IEA Executive Director Fatih Birol called on the oil and gas industry to make sure there is no resurgence in methane emissions as the world economy recovers.
"There is no good reason to allow these harmful leaks to continue, and there is every reason for responsible operators to ensure that they are addressed," Birol said.
"Alongside ambitious efforts to decarbonize our economies, early action on methane emissions will be critical for avoiding the worst effects of climate change. There has never been a greater sense of urgency about this issue than there is today," he said.
To help accelerate these efforts, the IEA said it was releasing a "how-to" guide that governments and regulators can use to bring down methane emissions from oil and gas operations.
It said that reducing methane emissions would be cost-effective for oil and gas companies given that methane lost into the atmosphere could be sold as natural gas.
"The costs of improving operations or making repairs to prevent leaks can often be paid for by the value of the additional gas that is brought to market," it said.
Birol said that while industry should act "visibly and quickly," there is also a strong role for governments to play.
Government policy, he said, could incentivize early action by companies, push for transparency and improvements in performance, and support innovation in getting results.
"One important avenue, especially for countries with large oil and gas sectors, will be to include commitments on methane in their new or updated pledges in advance of the COP meeting," he said.
"This is also the moment for companies to put all their weight behind this effort."
The IEA said the case for action was not just environmental or reputational.
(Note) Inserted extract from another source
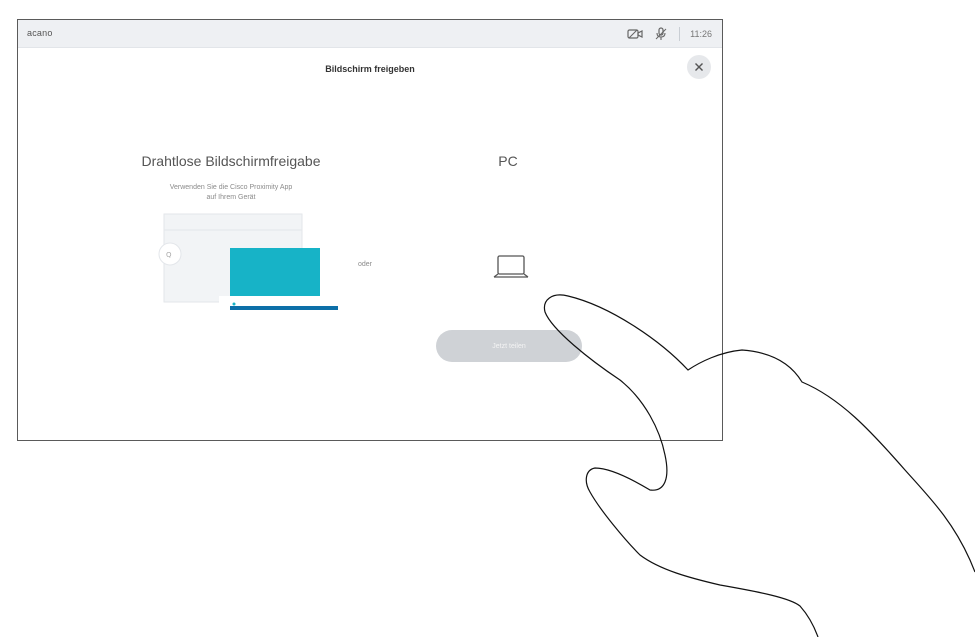 The image size is (975, 637). Describe the element at coordinates (370, 69) in the screenshot. I see `dialog-title: Bildschirm freigeben` at that location.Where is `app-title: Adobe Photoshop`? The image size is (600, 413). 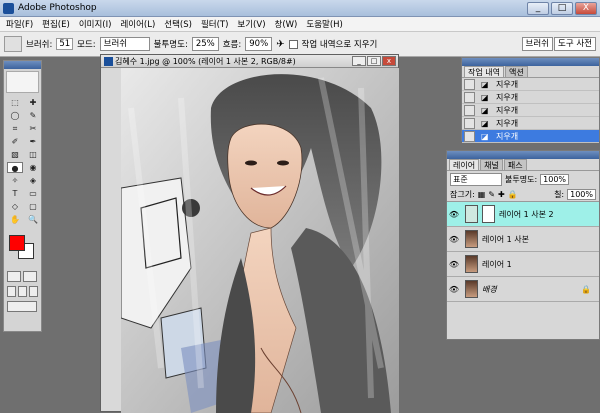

"There are increasing signs that consumers are starting to look carefully at the emissions profile of different sources of gas when making decisions on what to buy," it said.
"A gas producer without a credible story on methane abatement is also one that is taking commercial risks."
In November, France's Engie halted talks over a potential long-term supply agreement with US LNG developer NextDecade amid pressure not to import LNG produced from shale gas.
The not-for-profit MiQ partnership in late 2020 launched a certification scheme that would see gas suppliers able to differentiate themselves by offering gas with proven lower methane intensity.
MiQ has set up an independent framework that would lead to gas being graded from A to F, depending on the volume of methane emissions at the upstream level.